Una cuestión de actitud

En el trabajo como en la vida, necesitamos tener la flexibilidad para adaptarnos a las nuevas situaciones, entornos, cambios de reglas y poder sobrevivir sino crecer. Sin embargo, esa flexibilidad requiere ligereza o, como lo denomina hoy el mainstream, agilidad.

Sin embargo, la estructura de nuestras organizaciones puede convertirse en un obstáculo de peso en ese camino. No necesariamente por su componente burocrático -que puede ser mayor o menor, dependiendo de múltiples factores- sino, en un número sorprendentemente grande, por el conjunto de hábitos, costumbres y acuerdos que representan la base de cómo hacemos lo que hacemos en nuestras empresas: nuestra cultura.

La experiencia de Olivia, ayudando a empresas de todo el mundo para transformarse, nos enseñó por ejemplo, que reducir un organigrama de por ejemplo

ocho niveles jerárquicos a tres, genera ahorros económicos y ayuda a cambiar la predisposición -la actitud- de las personas para mostrar iniciativa. Aun así, el impulso muchas veces no alcanza para generar una dinámica de agilidad en el día a día de la organización.

Y aquí es importante recordar aquella faceta humana que tiene el poder de socavar cualquier predisposición positiva del ser humano: el temor. El temor a lo nuevo, a lo inesperado, a lo desconocido.

En un mundo tan incierto y cambiante como el que vivimos hoy, solo es lógico que las personas se aferren a los mecanismos y a las estructuras que le dan una sensación de estabilidad. Es en ese aferrarse a los hábitos culturales que nos dan seguridad que priorizamos lo más sólido sobre lo más ligero; la lentitud, sobre la ligereza; lo burocrático, sobre lo audaz. En otras palabras, nuestra dinámica de trabajo se ralentiza, se estanca.

Un camino de acuerdos, poniendo a las personas en el centro

Entender cuán ligera es nuestra cultura organizacional representa entonces un primer paso sine qua non para saber cuán adaptativos somos como organización. O sea, con qué actitud nos plantamos ante la realidad. Y una de las herramientas que más revela ese estado de las cosas es el “Índice de Felicidad”. Basado en parte en las encuestas de clima, el índice que mide cuán “feliz” somos como compañía haciendo lo que hacemos suele revelar activos soterrados que tenemos para aprovechar.

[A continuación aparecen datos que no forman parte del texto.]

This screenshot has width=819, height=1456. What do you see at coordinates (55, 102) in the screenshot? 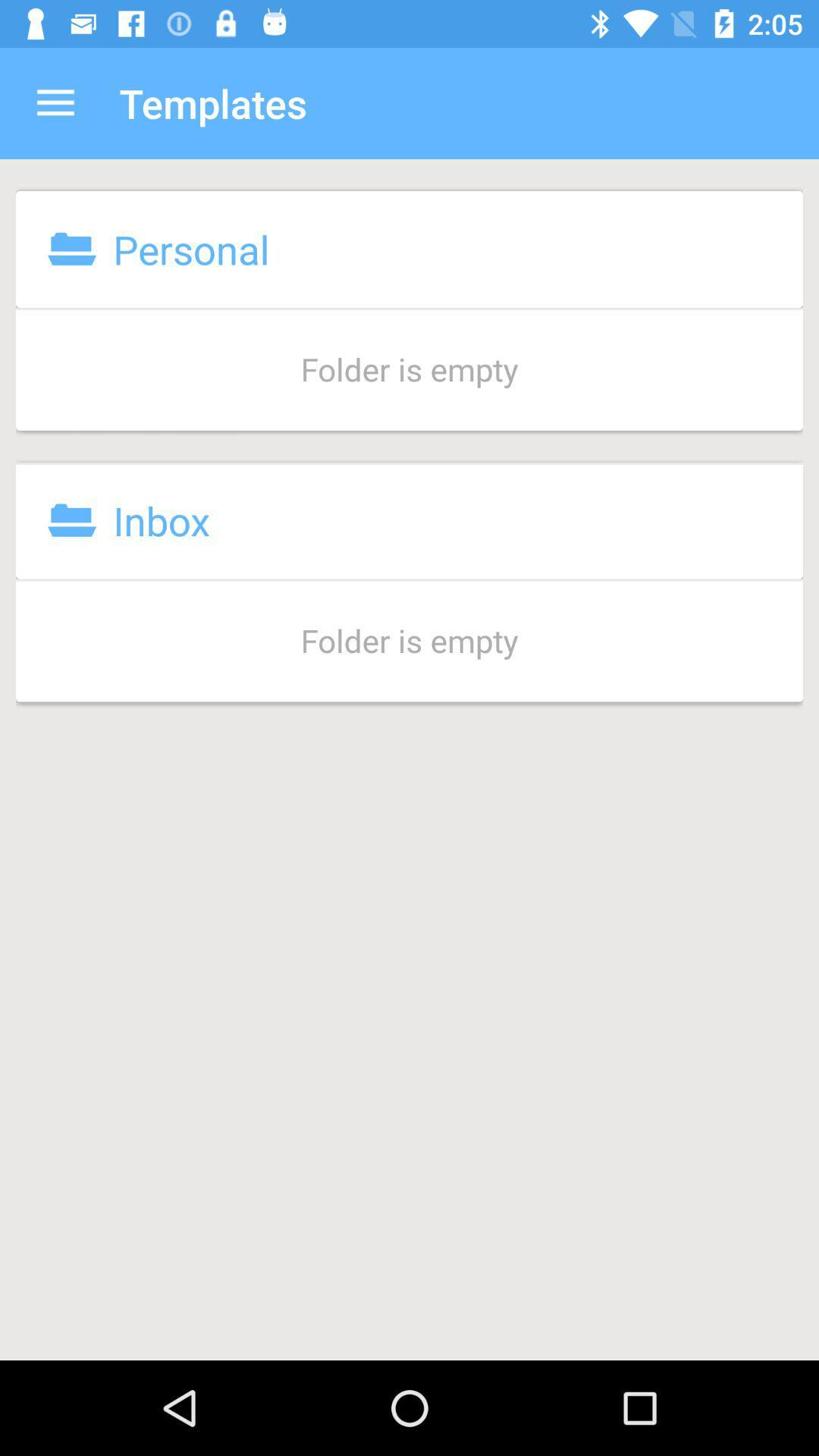
I see `item next to templates item` at bounding box center [55, 102].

Es que en todo nuestro recorrido, el actor central, la variable irremplazable de la ecuación son las personas. Son ellas las que tienen el poder para impulsar nuestra organización hacia el futuro o arrastrarla, tratando de preservar lo imposible: un pasado que añoramos mejor, hacia la desaparición. Nuestro índice de Felicidad nos permite tener una visión objetiva sobre la “pesadez” -el miedo- o “ligereza” – la felicidad- con la cual nuestra organización hace lo que hace y el deseo para mejorarlo.

Es por eso que hoy, trabajar con y para la felicidad de las personas que componen nuestras organizaciones se ha tornado clave. Sin embargo, no se logra renombrando áreas o cargos, ni tampoco reduciendo jerarquías por mandato. Lo logramos poniendo a las personas en el centro de lo que hacemos y trabajando con las herramientas que tenemos a disposición para conocer la actitud con la que afrontan el futuro. Sobre esa base, podremos como organizaciones y como grupos humanos, volver a generar los acuerdos que nos permitirán definir el camino en conjunto que es la búsqueda de la felicidad. Los casi 250 años de vida que tienen los EEUU dan cuenta del poder que emana esa simple idea. Aprovechémosla por el bien de nuestras compañías.

Por Claudio Ardissone Managing Director de Olivia Paraguay.